Комната - не подходит даже называть ее камерой - была довольно большая (девять шагов на шесть), с широким трехстворчатым окном (подоконник - на уровне глаза человека среднего роста). У стены - широкая кровать с соломенным тюфяком и соломенною же подушкой; рядом с кроватью (вы подумайте!) - ночной столик, в котором стоят металлическая миска, кружка и большой чайник. В углу у двери - неизбежная "параша" и половая щетка. Пол - деревянный, крашеный (давно не ходил по деревянным полам!). Заходящее солнце откуда-то посылает в камеру отраженный луч. Одним словом - идиллия! Жилплощадь в 24 квадратных метра и абсолютная тишина! Какой москвич не позавидовал бы?

※ ※ ※

Верните дословно отрывок текстового блока о комнате: от слов «Комната - не» до слов «не позавидовал бы?» включительно.

※ ※ ※

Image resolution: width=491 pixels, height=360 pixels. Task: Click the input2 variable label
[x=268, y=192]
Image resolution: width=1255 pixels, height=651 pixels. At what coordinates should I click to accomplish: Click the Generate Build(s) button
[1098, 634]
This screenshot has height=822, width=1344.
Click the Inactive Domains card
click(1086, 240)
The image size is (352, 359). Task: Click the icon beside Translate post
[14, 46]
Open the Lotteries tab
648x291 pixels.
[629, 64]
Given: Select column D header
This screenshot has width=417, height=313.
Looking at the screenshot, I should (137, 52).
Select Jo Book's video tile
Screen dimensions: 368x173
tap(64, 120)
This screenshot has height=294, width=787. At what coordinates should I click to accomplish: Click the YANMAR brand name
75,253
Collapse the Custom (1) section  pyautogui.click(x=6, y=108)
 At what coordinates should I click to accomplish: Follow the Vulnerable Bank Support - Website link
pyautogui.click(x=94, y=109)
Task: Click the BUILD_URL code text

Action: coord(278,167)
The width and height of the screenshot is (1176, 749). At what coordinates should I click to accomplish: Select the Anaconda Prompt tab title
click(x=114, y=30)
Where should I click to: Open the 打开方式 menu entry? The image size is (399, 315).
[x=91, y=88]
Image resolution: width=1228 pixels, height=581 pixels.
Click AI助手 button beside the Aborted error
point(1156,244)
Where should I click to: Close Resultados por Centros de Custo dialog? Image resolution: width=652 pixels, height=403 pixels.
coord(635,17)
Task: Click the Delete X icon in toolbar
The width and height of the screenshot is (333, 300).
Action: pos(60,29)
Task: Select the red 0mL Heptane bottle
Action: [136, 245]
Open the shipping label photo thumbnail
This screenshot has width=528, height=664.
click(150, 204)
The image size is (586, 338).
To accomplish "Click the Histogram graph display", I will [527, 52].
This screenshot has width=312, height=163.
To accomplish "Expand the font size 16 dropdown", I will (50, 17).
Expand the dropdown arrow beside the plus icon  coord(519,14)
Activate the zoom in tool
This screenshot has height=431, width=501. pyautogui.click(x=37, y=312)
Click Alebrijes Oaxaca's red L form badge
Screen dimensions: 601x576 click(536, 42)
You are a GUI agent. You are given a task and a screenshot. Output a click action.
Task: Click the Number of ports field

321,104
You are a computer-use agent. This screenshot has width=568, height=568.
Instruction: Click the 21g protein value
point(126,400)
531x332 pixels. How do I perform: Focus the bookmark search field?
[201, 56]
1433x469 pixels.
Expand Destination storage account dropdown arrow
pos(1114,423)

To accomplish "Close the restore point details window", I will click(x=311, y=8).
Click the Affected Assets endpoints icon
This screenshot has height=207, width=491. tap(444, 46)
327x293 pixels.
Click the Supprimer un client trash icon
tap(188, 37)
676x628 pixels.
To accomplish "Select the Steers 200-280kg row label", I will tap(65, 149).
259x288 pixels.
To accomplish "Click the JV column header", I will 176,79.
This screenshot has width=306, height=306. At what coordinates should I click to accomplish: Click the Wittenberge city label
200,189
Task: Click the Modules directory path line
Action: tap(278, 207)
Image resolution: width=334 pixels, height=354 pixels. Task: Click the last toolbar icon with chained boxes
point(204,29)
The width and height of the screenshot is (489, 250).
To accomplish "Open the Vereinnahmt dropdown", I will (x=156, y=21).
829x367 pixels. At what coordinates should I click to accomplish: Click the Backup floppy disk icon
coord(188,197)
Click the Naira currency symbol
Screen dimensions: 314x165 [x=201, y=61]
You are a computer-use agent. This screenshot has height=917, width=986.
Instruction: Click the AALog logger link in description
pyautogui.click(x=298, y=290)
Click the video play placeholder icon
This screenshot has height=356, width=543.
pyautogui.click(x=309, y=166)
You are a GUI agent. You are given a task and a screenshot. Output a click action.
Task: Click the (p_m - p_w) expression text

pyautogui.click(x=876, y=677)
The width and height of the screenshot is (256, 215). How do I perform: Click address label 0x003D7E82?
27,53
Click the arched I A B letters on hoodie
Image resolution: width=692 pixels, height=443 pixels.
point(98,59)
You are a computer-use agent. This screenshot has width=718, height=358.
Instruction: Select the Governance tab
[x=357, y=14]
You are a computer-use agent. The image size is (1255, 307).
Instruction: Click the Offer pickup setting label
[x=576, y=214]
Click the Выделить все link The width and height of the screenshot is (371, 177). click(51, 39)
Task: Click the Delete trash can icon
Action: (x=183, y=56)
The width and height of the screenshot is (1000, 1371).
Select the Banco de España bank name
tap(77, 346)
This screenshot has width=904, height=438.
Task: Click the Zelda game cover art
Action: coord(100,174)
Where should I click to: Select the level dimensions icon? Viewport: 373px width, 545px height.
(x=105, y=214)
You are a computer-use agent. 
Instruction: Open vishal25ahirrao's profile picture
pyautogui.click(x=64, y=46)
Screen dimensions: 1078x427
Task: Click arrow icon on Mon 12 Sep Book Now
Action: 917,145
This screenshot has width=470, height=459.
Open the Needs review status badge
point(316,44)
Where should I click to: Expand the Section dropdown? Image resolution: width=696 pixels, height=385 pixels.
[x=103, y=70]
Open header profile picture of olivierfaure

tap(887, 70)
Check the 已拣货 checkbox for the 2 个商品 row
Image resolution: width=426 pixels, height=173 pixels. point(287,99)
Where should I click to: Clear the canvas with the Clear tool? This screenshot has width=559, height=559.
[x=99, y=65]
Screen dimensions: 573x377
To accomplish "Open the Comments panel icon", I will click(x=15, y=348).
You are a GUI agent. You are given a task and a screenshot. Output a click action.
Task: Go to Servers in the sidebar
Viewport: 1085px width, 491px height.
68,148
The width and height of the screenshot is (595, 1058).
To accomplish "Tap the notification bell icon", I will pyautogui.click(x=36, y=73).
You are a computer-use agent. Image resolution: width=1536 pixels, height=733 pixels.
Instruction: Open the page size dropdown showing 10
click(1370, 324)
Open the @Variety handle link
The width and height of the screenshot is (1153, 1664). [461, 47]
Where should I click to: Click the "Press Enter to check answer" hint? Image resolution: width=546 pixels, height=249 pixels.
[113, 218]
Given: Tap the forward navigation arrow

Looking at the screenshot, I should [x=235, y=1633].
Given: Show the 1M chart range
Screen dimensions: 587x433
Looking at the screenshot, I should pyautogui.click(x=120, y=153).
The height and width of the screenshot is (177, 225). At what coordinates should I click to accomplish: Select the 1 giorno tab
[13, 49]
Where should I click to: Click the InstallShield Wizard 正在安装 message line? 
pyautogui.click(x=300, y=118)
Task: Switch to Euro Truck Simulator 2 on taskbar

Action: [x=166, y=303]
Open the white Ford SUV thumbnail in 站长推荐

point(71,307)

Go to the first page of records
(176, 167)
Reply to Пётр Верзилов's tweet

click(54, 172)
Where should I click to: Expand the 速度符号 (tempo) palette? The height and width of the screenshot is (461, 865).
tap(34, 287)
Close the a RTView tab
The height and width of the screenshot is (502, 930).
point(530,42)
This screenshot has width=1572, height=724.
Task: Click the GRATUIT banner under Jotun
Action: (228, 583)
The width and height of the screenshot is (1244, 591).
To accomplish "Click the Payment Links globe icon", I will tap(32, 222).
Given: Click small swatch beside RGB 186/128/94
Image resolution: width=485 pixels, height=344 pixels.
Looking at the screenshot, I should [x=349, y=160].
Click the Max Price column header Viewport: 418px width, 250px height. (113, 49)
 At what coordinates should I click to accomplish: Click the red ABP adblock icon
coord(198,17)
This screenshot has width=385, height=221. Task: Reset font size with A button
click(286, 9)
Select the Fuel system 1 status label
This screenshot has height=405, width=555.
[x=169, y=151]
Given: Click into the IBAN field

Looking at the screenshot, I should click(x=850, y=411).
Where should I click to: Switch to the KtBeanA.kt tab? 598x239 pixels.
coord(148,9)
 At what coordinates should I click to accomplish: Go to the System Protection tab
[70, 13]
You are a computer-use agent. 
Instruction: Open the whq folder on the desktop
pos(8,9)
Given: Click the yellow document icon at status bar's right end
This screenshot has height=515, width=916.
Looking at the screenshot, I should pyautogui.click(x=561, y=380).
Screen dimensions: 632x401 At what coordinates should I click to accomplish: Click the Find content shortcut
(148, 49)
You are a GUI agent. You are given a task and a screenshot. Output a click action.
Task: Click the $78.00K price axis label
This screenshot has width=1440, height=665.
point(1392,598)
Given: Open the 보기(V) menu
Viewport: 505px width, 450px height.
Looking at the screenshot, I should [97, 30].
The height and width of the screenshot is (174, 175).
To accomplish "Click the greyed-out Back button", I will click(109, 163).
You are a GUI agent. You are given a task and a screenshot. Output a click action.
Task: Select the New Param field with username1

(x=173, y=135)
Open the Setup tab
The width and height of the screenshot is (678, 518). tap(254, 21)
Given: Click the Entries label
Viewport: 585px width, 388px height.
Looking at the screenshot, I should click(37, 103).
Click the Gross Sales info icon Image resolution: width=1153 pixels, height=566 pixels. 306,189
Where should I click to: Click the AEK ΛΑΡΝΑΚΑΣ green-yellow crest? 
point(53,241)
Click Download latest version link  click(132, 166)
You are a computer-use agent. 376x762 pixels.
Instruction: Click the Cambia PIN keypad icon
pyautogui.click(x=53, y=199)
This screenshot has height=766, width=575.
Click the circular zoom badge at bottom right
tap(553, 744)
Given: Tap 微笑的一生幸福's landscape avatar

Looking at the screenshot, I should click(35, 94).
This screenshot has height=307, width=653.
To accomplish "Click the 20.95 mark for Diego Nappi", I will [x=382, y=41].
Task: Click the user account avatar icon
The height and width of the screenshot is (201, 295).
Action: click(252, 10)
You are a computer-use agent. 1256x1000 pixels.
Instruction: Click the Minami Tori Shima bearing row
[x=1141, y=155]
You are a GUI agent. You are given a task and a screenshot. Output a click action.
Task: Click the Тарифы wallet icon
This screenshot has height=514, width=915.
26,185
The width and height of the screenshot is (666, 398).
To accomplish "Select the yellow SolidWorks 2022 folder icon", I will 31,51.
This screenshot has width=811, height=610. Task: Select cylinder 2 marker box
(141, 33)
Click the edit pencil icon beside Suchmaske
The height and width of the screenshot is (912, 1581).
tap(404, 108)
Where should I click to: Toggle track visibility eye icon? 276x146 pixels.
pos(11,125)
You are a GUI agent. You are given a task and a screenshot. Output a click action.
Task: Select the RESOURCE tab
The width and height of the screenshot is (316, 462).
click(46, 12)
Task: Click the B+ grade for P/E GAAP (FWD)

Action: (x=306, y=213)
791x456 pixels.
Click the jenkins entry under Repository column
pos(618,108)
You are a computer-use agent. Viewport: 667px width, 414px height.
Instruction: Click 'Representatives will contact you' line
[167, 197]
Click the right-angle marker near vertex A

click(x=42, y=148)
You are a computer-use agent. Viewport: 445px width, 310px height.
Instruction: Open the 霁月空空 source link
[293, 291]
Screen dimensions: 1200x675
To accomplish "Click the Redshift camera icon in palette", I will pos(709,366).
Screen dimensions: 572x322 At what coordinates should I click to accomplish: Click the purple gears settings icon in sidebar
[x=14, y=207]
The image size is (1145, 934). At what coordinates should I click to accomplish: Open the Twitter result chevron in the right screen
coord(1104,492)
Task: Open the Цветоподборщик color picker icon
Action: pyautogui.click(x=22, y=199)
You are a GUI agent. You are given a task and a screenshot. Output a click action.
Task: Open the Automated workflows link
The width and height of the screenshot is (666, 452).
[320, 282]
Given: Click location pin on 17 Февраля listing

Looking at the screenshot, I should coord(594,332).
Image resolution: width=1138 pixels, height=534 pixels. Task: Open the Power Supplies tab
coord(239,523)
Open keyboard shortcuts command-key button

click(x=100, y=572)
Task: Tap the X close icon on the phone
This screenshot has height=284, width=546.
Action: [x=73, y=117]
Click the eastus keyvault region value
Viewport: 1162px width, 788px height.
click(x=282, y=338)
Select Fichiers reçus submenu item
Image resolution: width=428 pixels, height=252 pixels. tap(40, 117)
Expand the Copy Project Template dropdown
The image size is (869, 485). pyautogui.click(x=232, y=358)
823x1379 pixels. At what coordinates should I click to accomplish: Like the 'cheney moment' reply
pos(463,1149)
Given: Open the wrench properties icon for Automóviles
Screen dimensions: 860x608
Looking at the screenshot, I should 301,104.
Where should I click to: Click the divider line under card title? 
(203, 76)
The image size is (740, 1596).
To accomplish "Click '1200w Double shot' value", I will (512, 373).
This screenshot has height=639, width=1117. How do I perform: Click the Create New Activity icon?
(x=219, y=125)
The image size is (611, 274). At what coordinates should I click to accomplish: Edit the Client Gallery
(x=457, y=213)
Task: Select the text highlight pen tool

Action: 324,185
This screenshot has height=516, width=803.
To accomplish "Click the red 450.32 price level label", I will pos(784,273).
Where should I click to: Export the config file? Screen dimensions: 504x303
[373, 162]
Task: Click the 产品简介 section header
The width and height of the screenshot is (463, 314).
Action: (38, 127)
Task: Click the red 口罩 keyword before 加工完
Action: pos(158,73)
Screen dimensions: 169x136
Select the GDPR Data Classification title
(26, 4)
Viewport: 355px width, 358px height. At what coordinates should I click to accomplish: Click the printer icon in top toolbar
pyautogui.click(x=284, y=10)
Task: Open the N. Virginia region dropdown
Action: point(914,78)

※ ※ ※

* _ОТВЕТ К ЗАДАНИЮ_
Комната - не подходит даже называть ее камерой - была довольно большая (девять шагов на шесть), с широким трехстворчатым окном (подоконник - на уровне глаза человека среднего роста). У стены - широкая кровать с соломенным тюфяком и соломенною же подушкой; рядом с кроватью (вы подумайте!) - ночной столик, в котором стоят металлическая миска, кружка и большой чайник. В углу у двери - неизбежная "параша" и половая щетка. Пол - деревянный, крашеный (давно не ходил по деревянным полам!). Заходящее солнце откуда-то посылает в камеру отраженный луч. Одним словом - идиллия! Жилплощадь в 24 квадратных метра и абсолютная тишина! Какой москвич не позавидовал бы?